Many paleontological relics are stored but unstudied, making natural history museums ripe for discovery. Paleontologist Sven Sachs was visiting the Lower Saxony State Museum in Hannover, Germany, to study one sea reptile fossil when a different one caught his attention: an Ichthyosaurus that was surprisingly large. He enlisted Dean Lomax, who verified that the Ichthyosaurus was an Ichthyosaurus somersetensis, a species that Lomax and colleague Judy Massare had only recently identified. Moreover, it wasn't just any Ichthyosaurus somersetensis, it was the largest known one, complete with an embryo.
In the University of Manchester's press release about their new find, Lomax remarked, "It amazes me that specimens such as this
We think of museums as finished projects. They show us: here's what happened many years before we were here. It might be more appropriate to view museums as mysteries-in-progress.

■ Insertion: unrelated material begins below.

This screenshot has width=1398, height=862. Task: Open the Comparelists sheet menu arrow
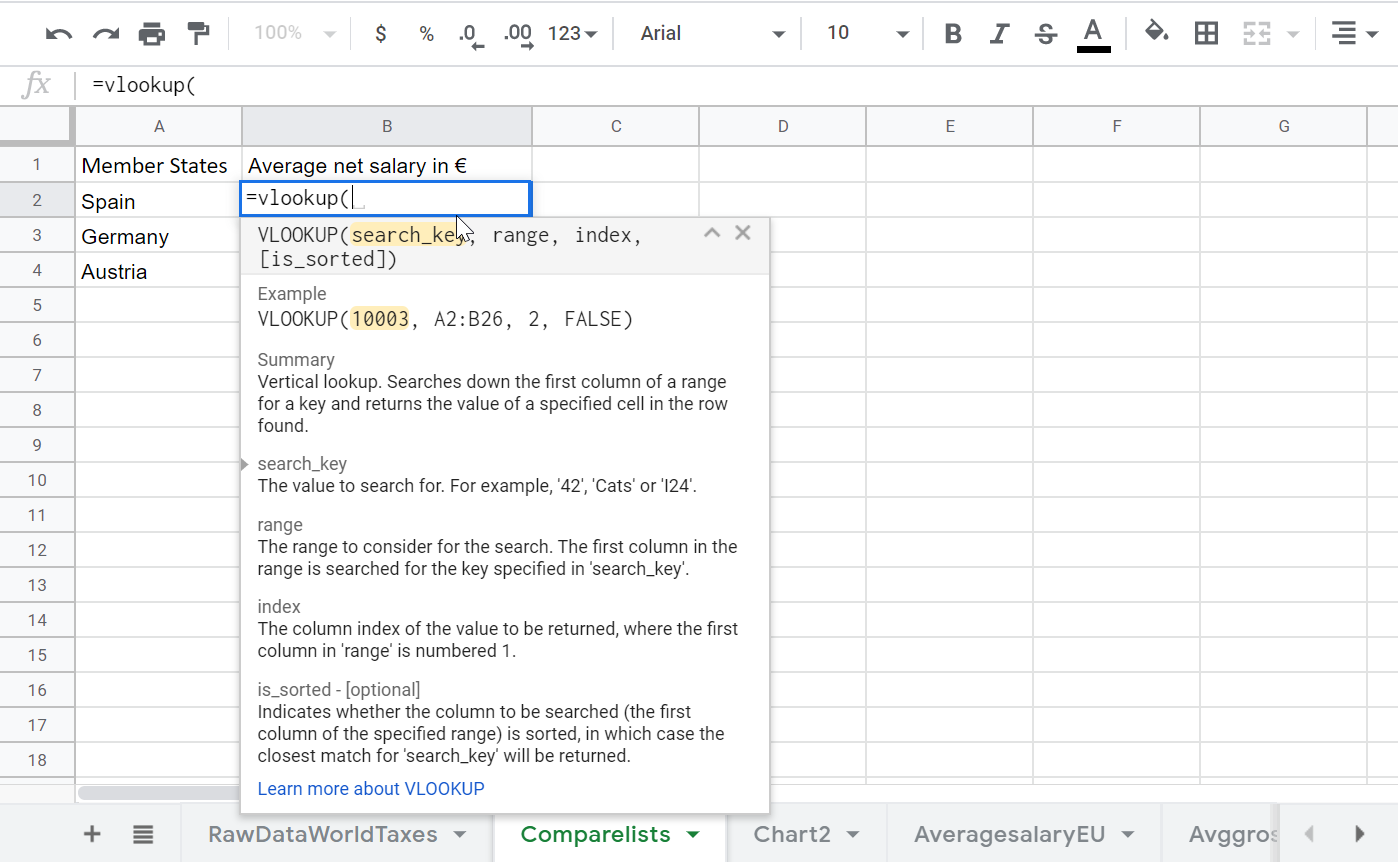[694, 834]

Even if they don't identify a new species, kids with catalogue-like memories of their favorite animals can often help museums get their stories straight. While attending a Dino Snores sleepover at London's Natural History Museum, 10-year-old dinosaur enthusiast Charlie Edwards noticed a mislabeled Oviraptor. His parents initially doubted him, but Charlie persisted. His parents helped him contact the museum and they thanked him for correcting their error.

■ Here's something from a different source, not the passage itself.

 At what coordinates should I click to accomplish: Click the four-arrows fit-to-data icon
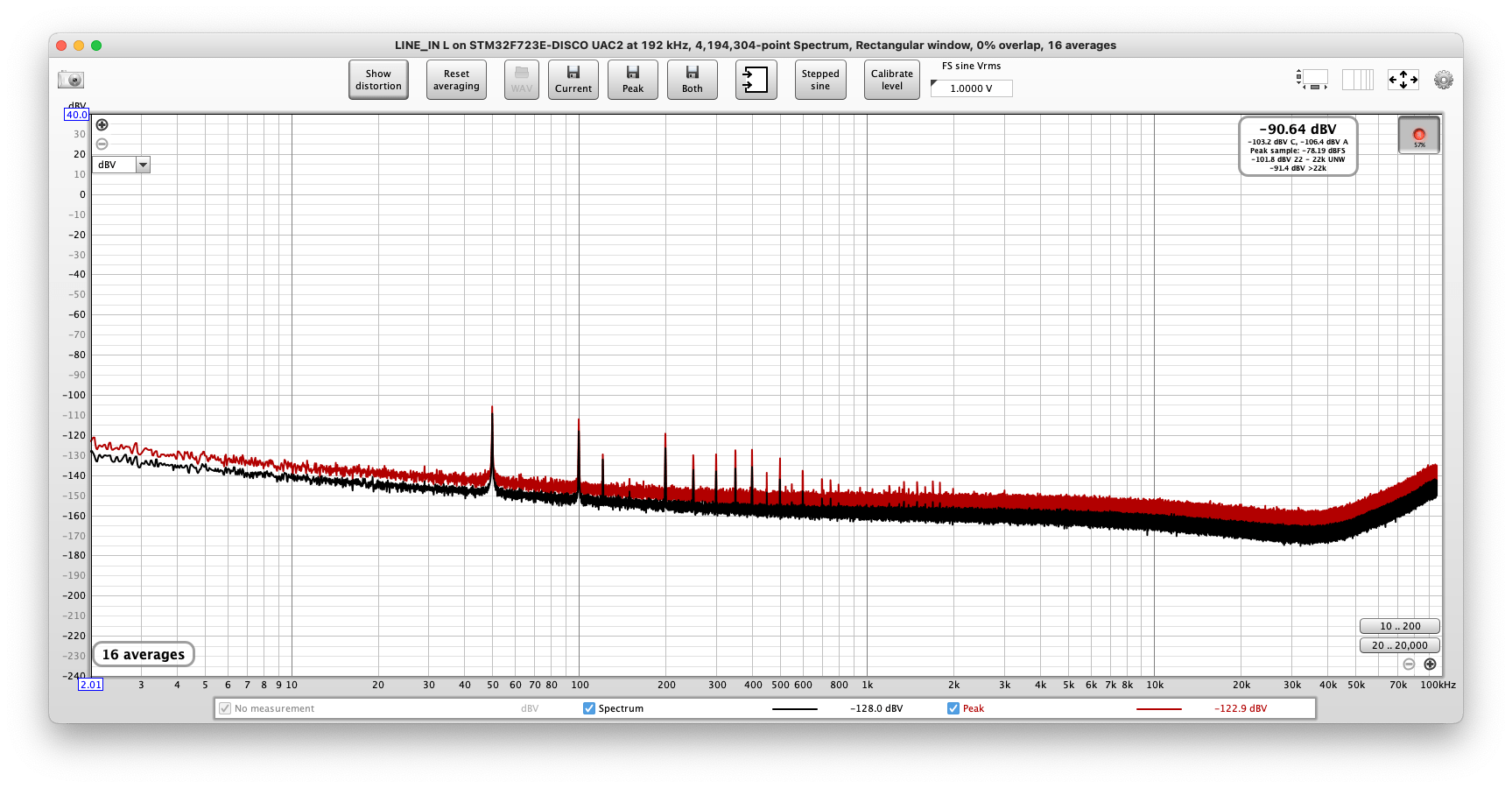tap(1403, 80)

If you've got a truly dedicated budding paleontologist and are willing to pay for boarding school, consider sending your child to Claremont, California. There you'll find The Webb Schools and their affiliated Raymond M. Alf Museum of Paleontology, "the only nationally accredited museum in the USA on a high school campus." More remarkable than that distinction are its holdings, 95 percent of which were discovered by students during the school's fossil-hunting trips (started by science teacher Raymond M. Alf in the 1930s).
The museum has two exhibit areas: the Hall of Footprints, which contains the largest fossil track collection in the U.S., and the Hall of Life, which chronicles the Precambrian, Paleozoic, Mesozoic, and Cenozoic eras, as well as student-designed exhibits about their recent field discoveries.
The students aren't mere collectors. They are collaborators, working with the Alf Museum's full-time staff to co-author scientific papers, 28 of which have been published as of 2014.